▸ **What the exercise asks**:
Only the lines of the data below from the one with "[Pinterest] (63, 2120)" through the one with "Açıklama [tab] (29, 485)" are wanted. Repeat them exactly.

▸ **Exercise input**:
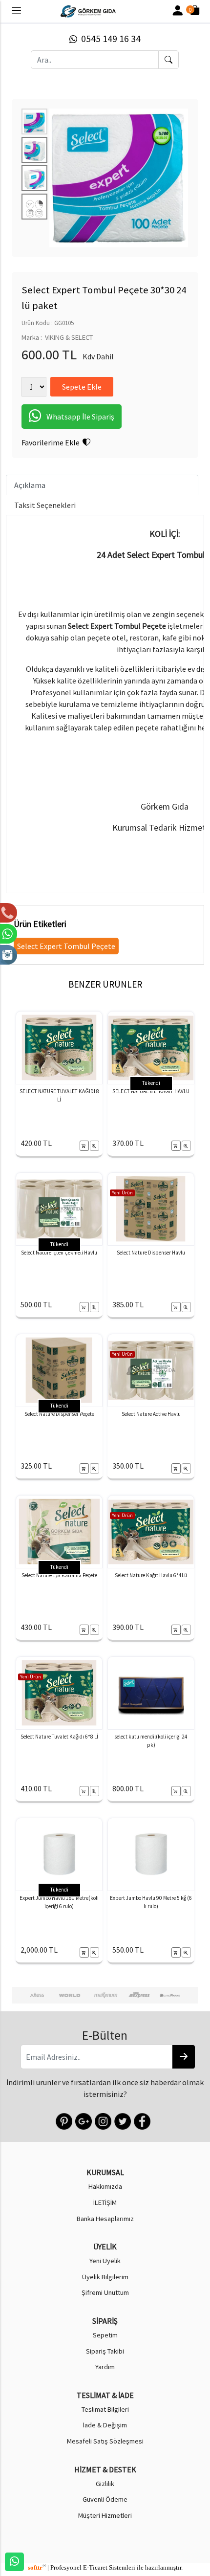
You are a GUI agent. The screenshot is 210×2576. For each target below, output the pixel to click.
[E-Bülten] (183, 2057)
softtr (37, 2567)
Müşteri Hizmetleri (105, 2515)
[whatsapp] (14, 2562)
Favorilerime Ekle (52, 442)
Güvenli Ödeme (105, 2499)
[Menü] (16, 13)
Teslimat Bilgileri (105, 2409)
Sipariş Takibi (105, 2351)
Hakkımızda (105, 2186)
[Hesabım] (177, 11)
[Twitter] (122, 2120)
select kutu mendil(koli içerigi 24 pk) (151, 1740)
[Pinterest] (63, 2120)
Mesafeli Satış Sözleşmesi (105, 2441)
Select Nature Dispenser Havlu (151, 1252)
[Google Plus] (83, 2120)
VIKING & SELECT (69, 337)
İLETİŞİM (105, 2202)
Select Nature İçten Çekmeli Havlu (59, 1252)
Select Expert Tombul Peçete (66, 946)
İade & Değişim (105, 2425)
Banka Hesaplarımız (105, 2218)
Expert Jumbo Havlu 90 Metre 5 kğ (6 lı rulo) (151, 1902)
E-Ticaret (95, 2567)
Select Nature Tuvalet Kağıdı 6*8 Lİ (59, 1736)
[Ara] (168, 59)
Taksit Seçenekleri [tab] (45, 505)
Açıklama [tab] (29, 485)
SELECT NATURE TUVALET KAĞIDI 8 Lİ (59, 1095)
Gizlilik (105, 2483)
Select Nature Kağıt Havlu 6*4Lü (151, 1575)
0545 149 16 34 (109, 38)
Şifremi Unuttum (105, 2292)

▸ **Task solution**:
[Pinterest] (63, 2120)
Mesafeli Satış Sözleşmesi (105, 2441)
Select Nature Dispenser Havlu (151, 1252)
[Google Plus] (83, 2120)
VIKING & SELECT (69, 337)
İLETİŞİM (105, 2202)
Select Nature İçten Çekmeli Havlu (59, 1252)
Select Expert Tombul Peçete (66, 946)
İade & Değişim (105, 2425)
Banka Hesaplarımız (105, 2218)
Expert Jumbo Havlu 90 Metre 5 kğ (6 lı rulo) (151, 1902)
E-Ticaret (95, 2567)
Select Nature Tuvalet Kağıdı 6*8 Lİ (59, 1736)
[Ara] (168, 59)
Taksit Seçenekleri [tab] (45, 505)
Açıklama [tab] (29, 485)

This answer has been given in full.